** Exercise input **
◆ ◆ ◆ ◆

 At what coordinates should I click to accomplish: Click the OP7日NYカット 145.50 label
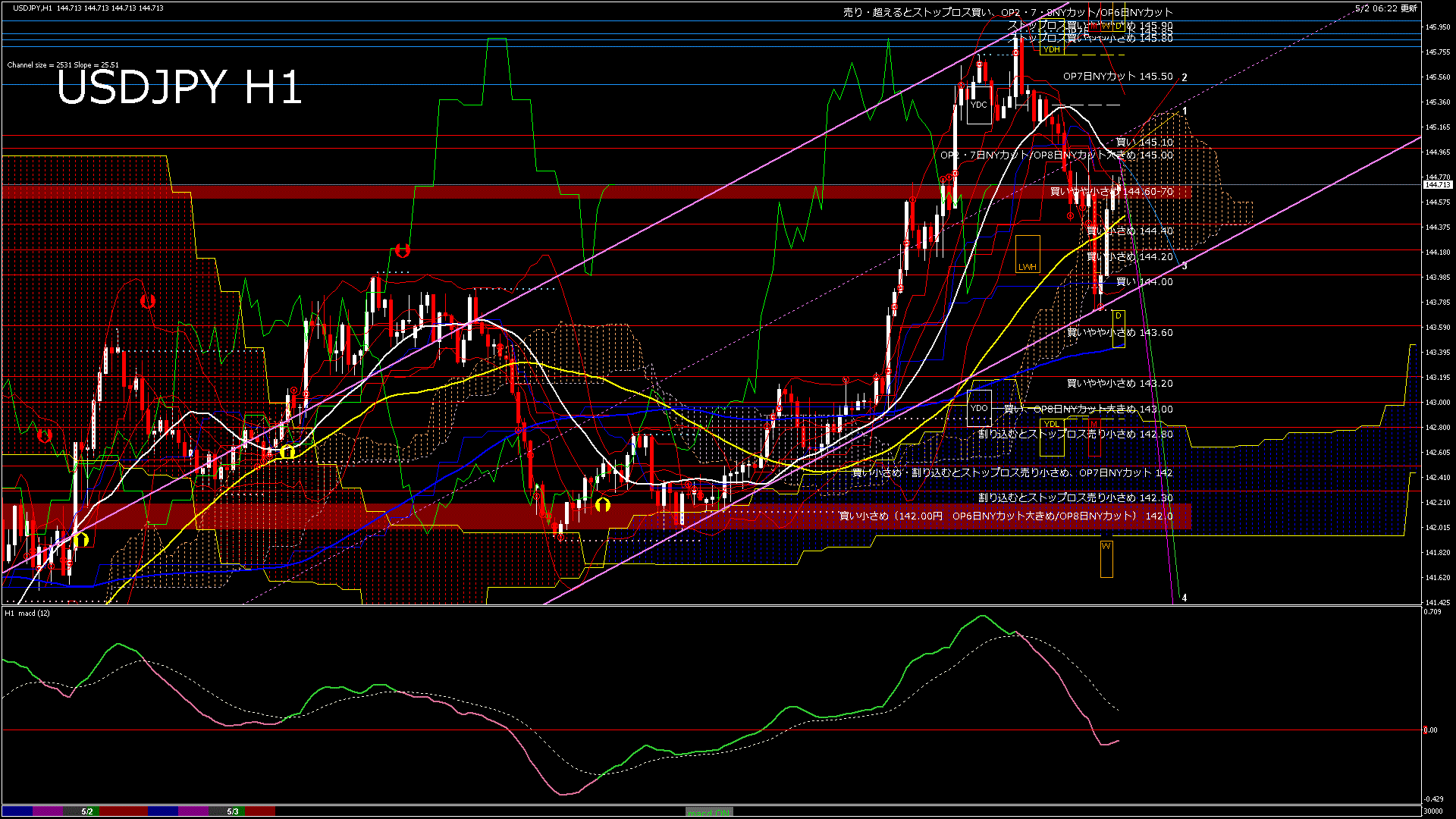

◆ ◆ ◆ ◆

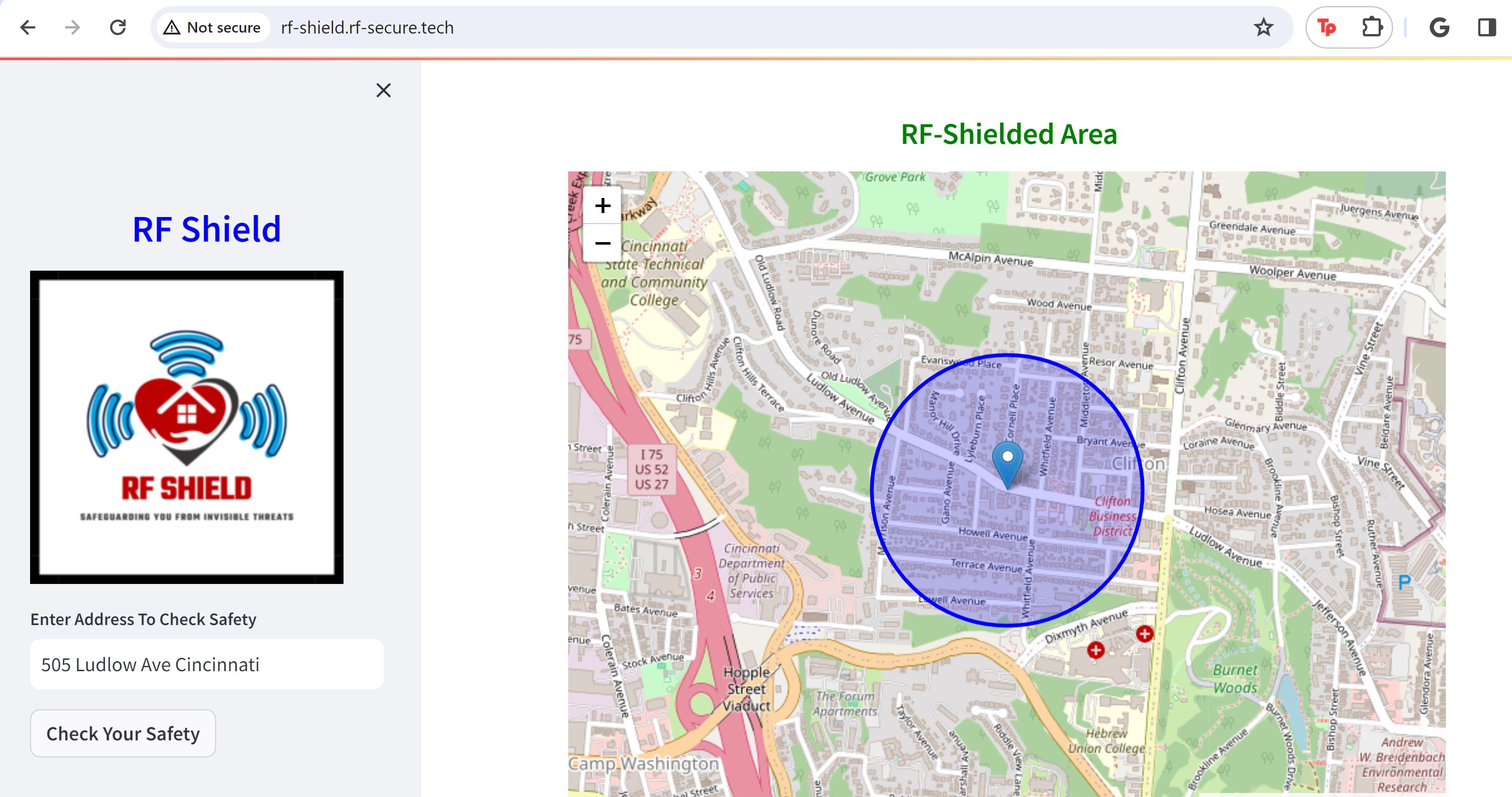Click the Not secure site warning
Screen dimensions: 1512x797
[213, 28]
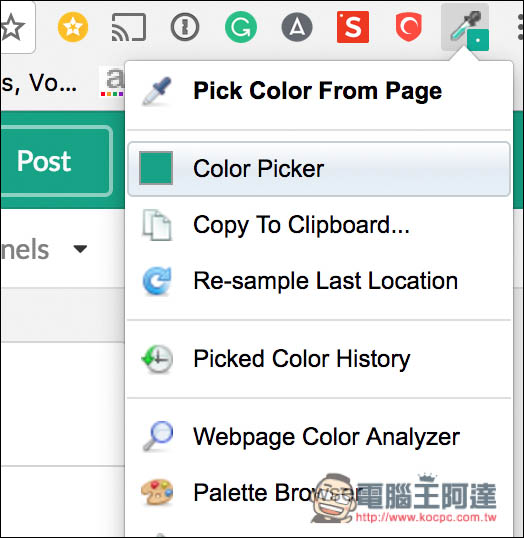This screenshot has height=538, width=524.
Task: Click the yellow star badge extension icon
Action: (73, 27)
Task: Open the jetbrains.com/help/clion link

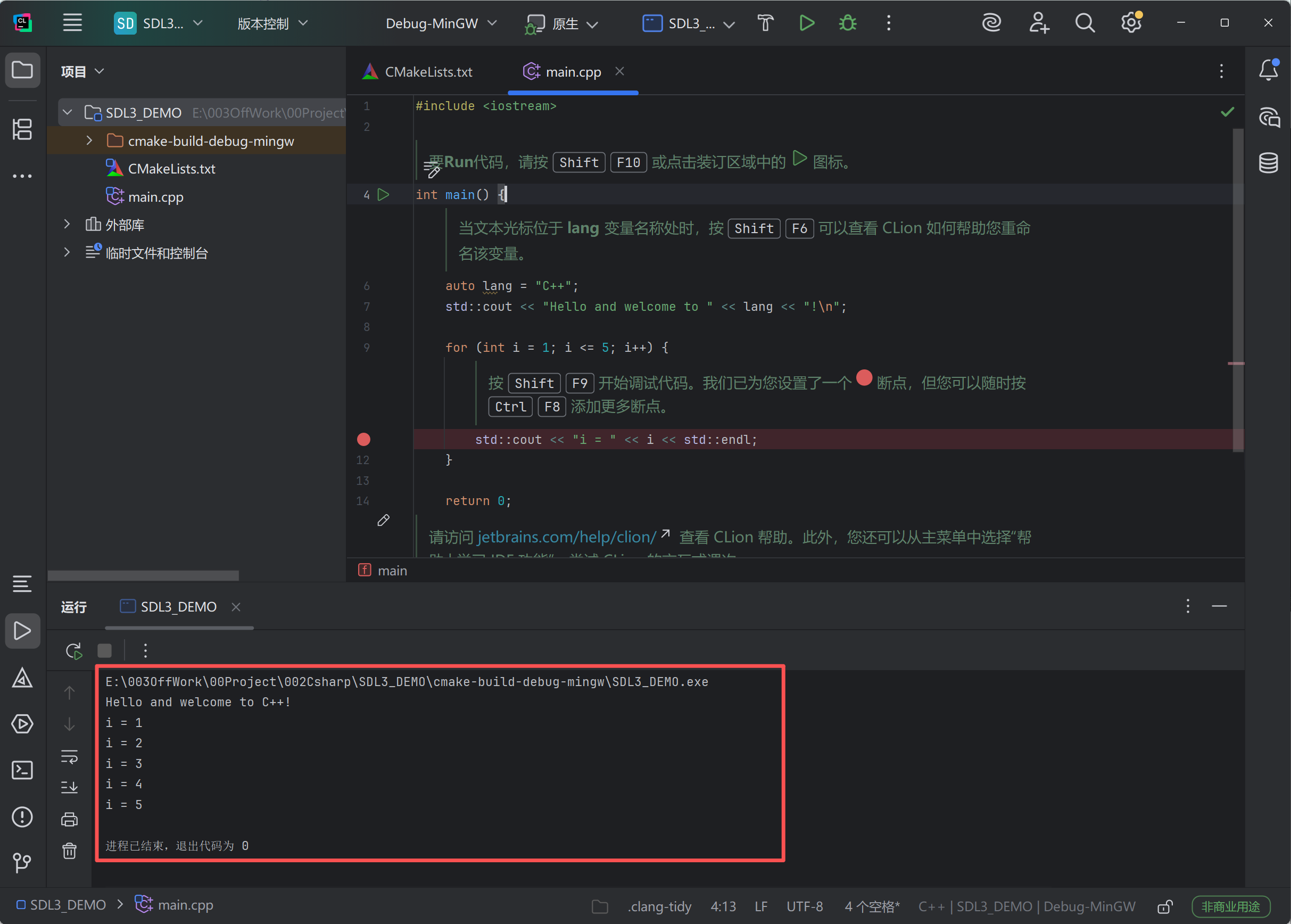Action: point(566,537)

◆ ◆ ◆ ◆

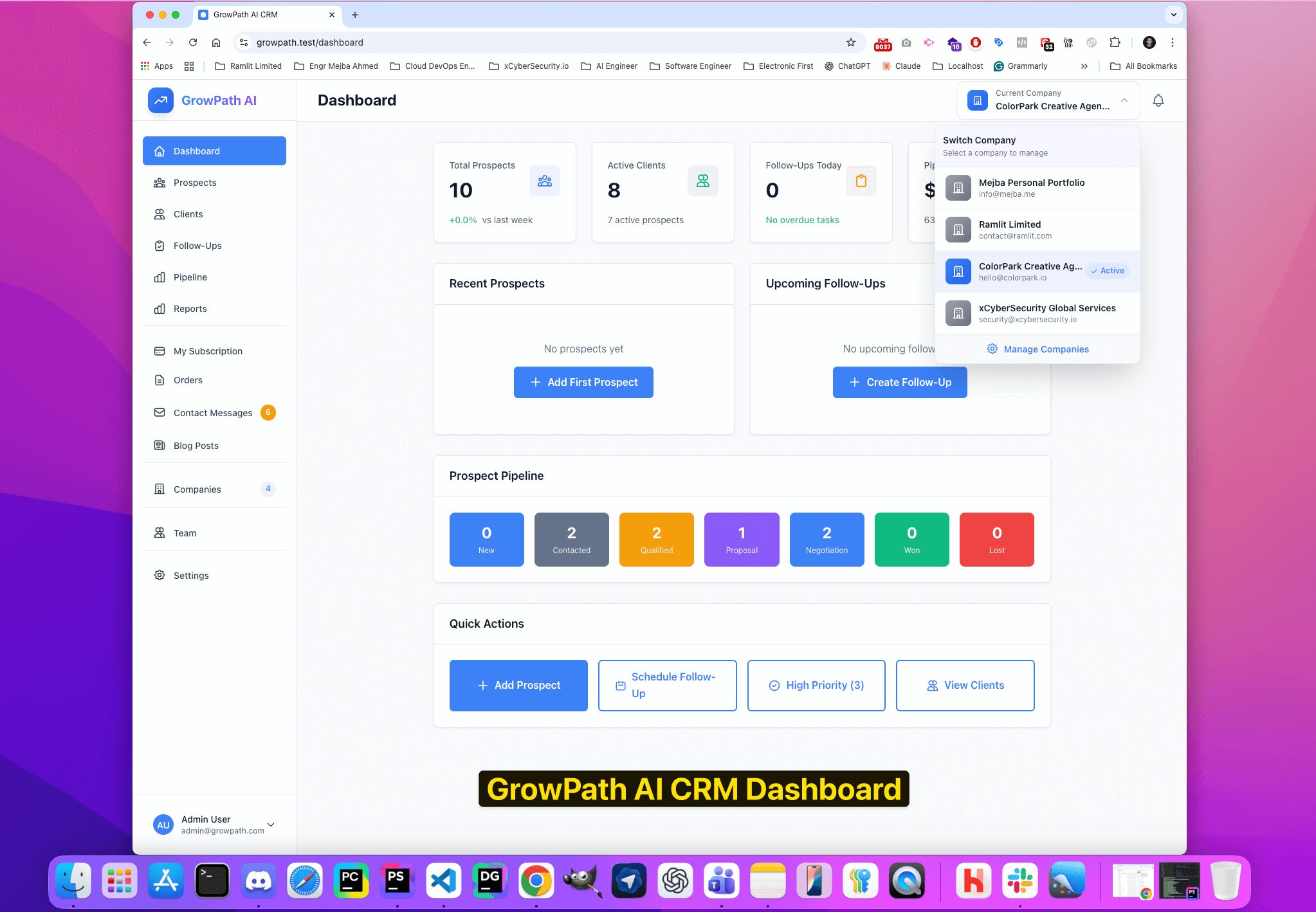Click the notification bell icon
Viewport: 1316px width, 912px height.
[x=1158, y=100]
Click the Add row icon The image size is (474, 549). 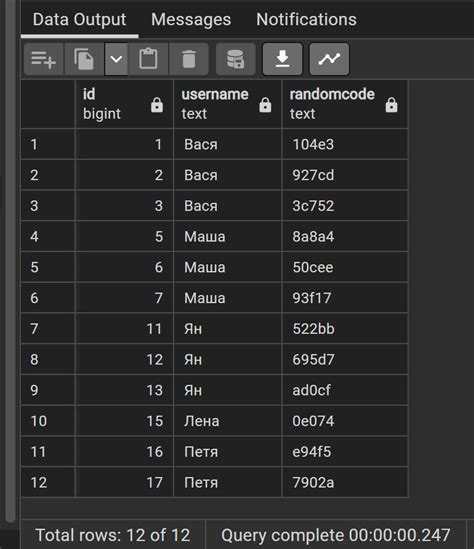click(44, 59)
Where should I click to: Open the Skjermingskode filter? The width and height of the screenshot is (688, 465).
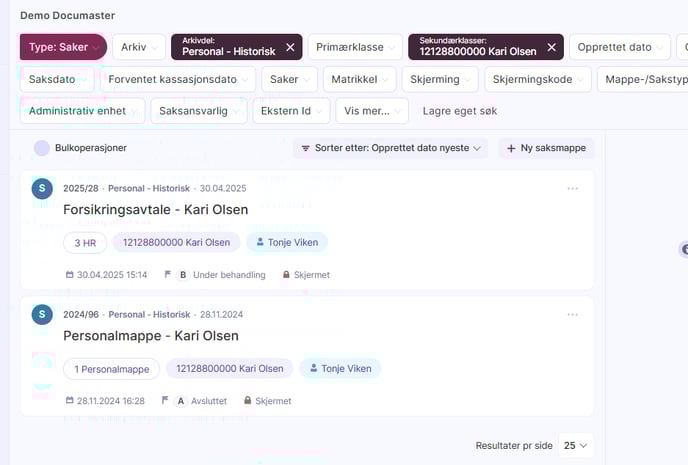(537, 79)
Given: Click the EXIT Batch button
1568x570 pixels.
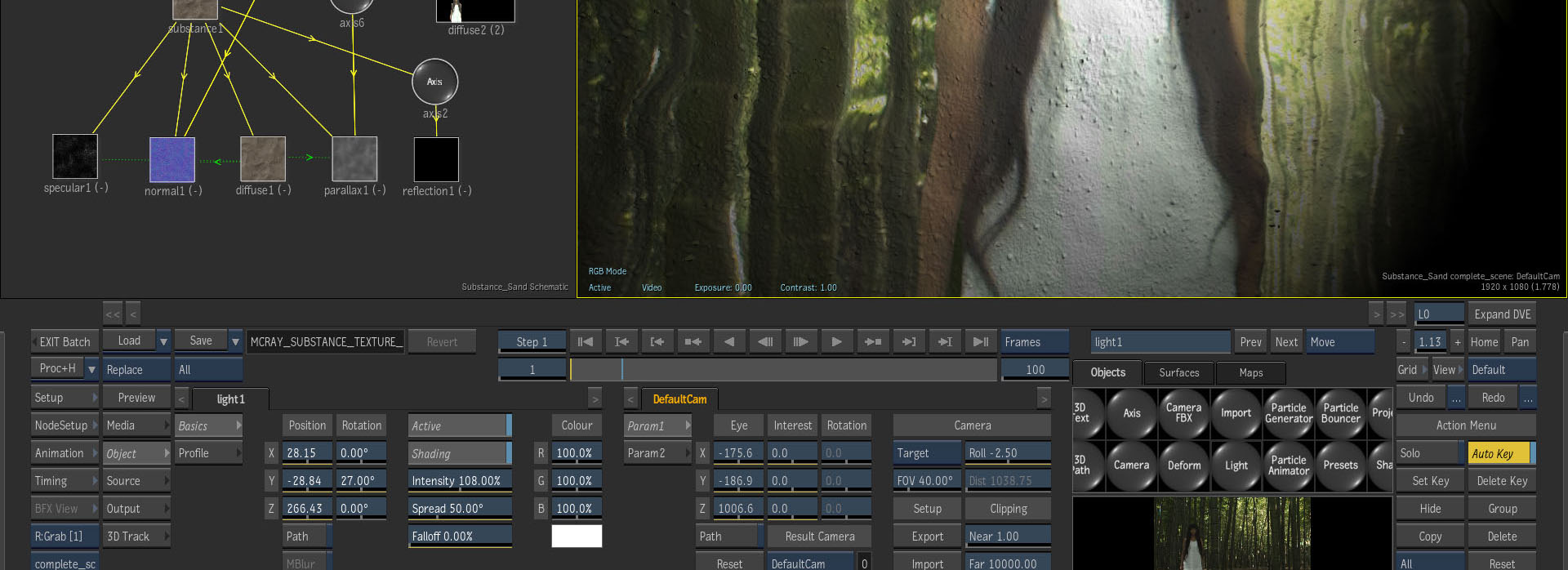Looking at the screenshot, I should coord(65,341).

◆ ◆ ◆ ◆

** Exercise instructions **
Copy the rows above word for word, starting at the line that contains "Where should I" and ending after the line that contains "Looking at the", and leave out the pictures.

** Solution to the exercise **
Where should I click to: Open the Skjermingskode filter? The width and height of the screenshot is (688, 465).
(537, 79)
Given: Click the EXIT Batch button
1568x570 pixels.
Looking at the screenshot, I should coord(65,341).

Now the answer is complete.